Chinese researchers just won a top AI award. Will their algorithm be driving your next car?
- In tests, an autonomous driving technology based on a large-scale AI model outperformed similar systems, like Tesla’s Full Self-Driving
- The research could steer the tech for self-driving vehicles in an entirely new direction, expert says
Not long ago, the idea of vehicles that could drive themselves seemed like a dreamy, futuristic vision of transport. Then suddenly, vehicles with assisted driving were on the road. But the race to make fully self-driving vehicles, powered by autonomous driving systems, truly workable – and trustworthy – is far from the finish line.

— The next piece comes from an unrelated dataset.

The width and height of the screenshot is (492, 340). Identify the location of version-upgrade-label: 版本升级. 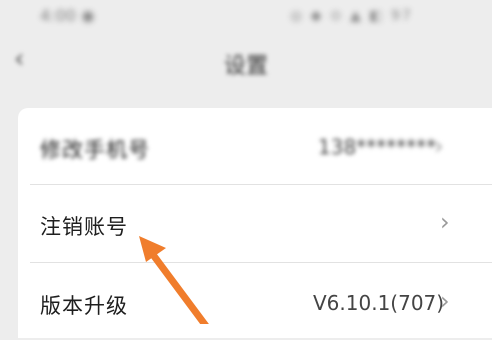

Their work, which could point to an entirely new direction for the industry, recently won a best paper award at a top academic conference.

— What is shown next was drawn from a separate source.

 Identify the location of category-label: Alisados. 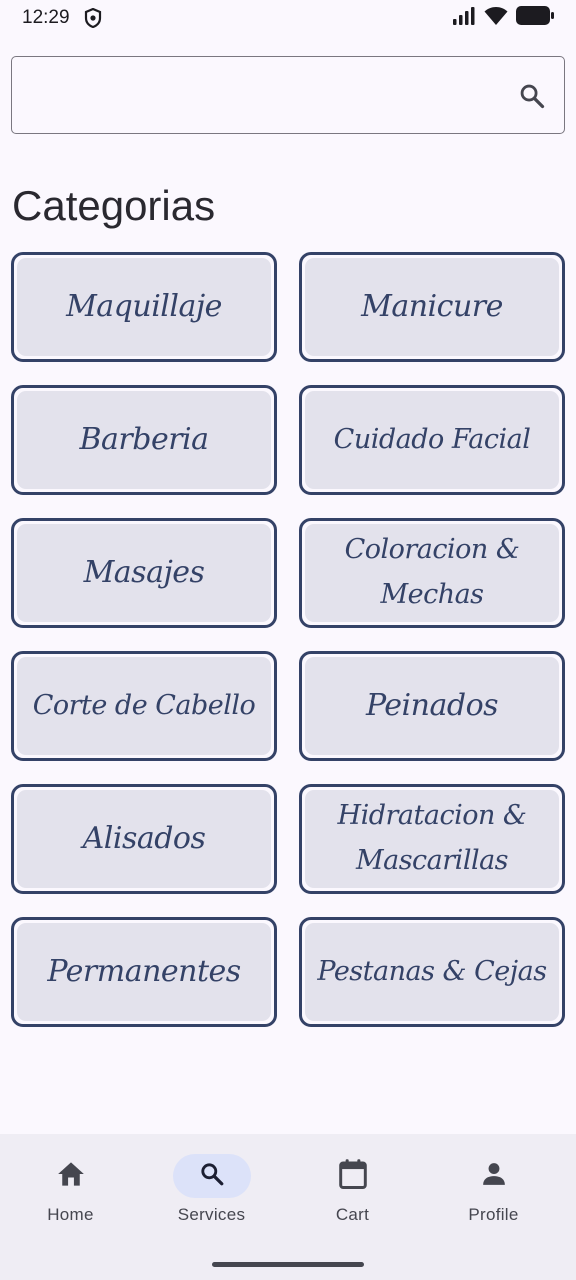
(144, 838).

According to some experts, the technology has the potential to significantly outperform systems currently being tested in vehicles, including Tesla’s Full Self-Driving (FSD).
At the Conference on Computer Vision and Pattern Recognition (CVPR) held by the Institute of Electrical and Electronics Engineers (IEEE) in Vancouver on June 21, a joint project by researchers from the Shanghai AI Lab, Wuhan University and SenseTime was awarded the event’s prize for best paper.
This year’s CVPR – a top annual event in the field of artificial intelligence and computer perception – received 9,155 submissions. Only a quarter of them were accepted, and just two of the submissions were worthy of the best paper award.
Faced with formidable competition from research submitted by leading universities and tech giants, including Google, Stanford and Cornell, it was the first time that Chinese scientists won the award.
Central to the research was a new autonomous driving algorithm called Unified Autonomous Driving (UniAD), a design that, according to testing, outperformed other mainstream autonomous driving models, including Tesla’s FSD.
In simulated driving tests using street scene data collected from Boston and Singapore, UniAD outperformed other autonomous systems by 20 to 30 per cent across various parameters, including tracking and prediction of other objects.
What sets UniAD apart from most other industry solutions is that – for the first time – it integrates perception and decision-making, resulting in a driving system that follows a planning-oriented philosophy.
“To the best of our knowledge, UniAD is the first work to comprehensively investigate the joint cooperation of such a variety of tasks including perception, prediction and planning in the field of autonomous driving,” Li Hongyang, lead scientist with Shanghai AI Lab, said in the paper.
Modern autonomous driving systems integrate aspects of both the car industry and artificial intelligence, which include a series of tasks such as detection, tracking and mapping. Existing autonomous driving algorithms can be broadly divided into three categories.
The most common modular designs complete perception, prediction and planning tasks separately. While the development of each module is more flexible, such designs risk the loss of information across modules.
Some AI scientists say the large-scale AI model could be the ultimate solution for autonomous driving. Since it is based on a more direct decision chain, the system could drastically reduce the chances of information errors, resulting in higher performance potentials.
UniAD’s algorithm performance was based on real-world scenario data sets from nuScenes, a large public data set collected on actual roads. It has served as a benchmark for many perception algorithms and autonomous driving systems.
According to the paper, UniAD received top marks in all tests using nuScenes. For instance, multi-object tracking accuracy was 20 per cent better than a previous best, and the error rate in motion forecasting and planning was reduced by 38 and 28 per cent, respectively.
While the promising results signal an advance in autonomous driving technology, the nuScenes data set is relatively small compared to real-world self-driving scenarios. That opens the possibility that there could be a considerable gap between UniAD’s test performance and its practical application.
The FSD system has seen numerous iterations in simulation training. As of May, the total distance driven for Tesla’s global fleet had exceeded 100 billion miles (161 billion km), and the driver behaviour data voluntarily provided continues to help refine the FSD algorithm.
But, according to its developers, the UniAD model’s more comprehensive design gives it the potential to become a next-generation autonomous driving technology. “Because of its full interpretability, safety, and continuous iteration across multiple modules, UniAD is the most promising end-to-end model for practical deployment,” Shanghai AI Lab’s Li said.
As the field of autonomous driving rapidly evolves, it remains highly competitive, with various companies racing to develop systems that they hope will be a game changer. The researchers behind the UniAD system say their technology deserves further exploration.
“We hope this work can shed some light on the target-driven design for an autonomous driving system, and provide a starting point for coordinating the many driving tasks,” Li said in the paper.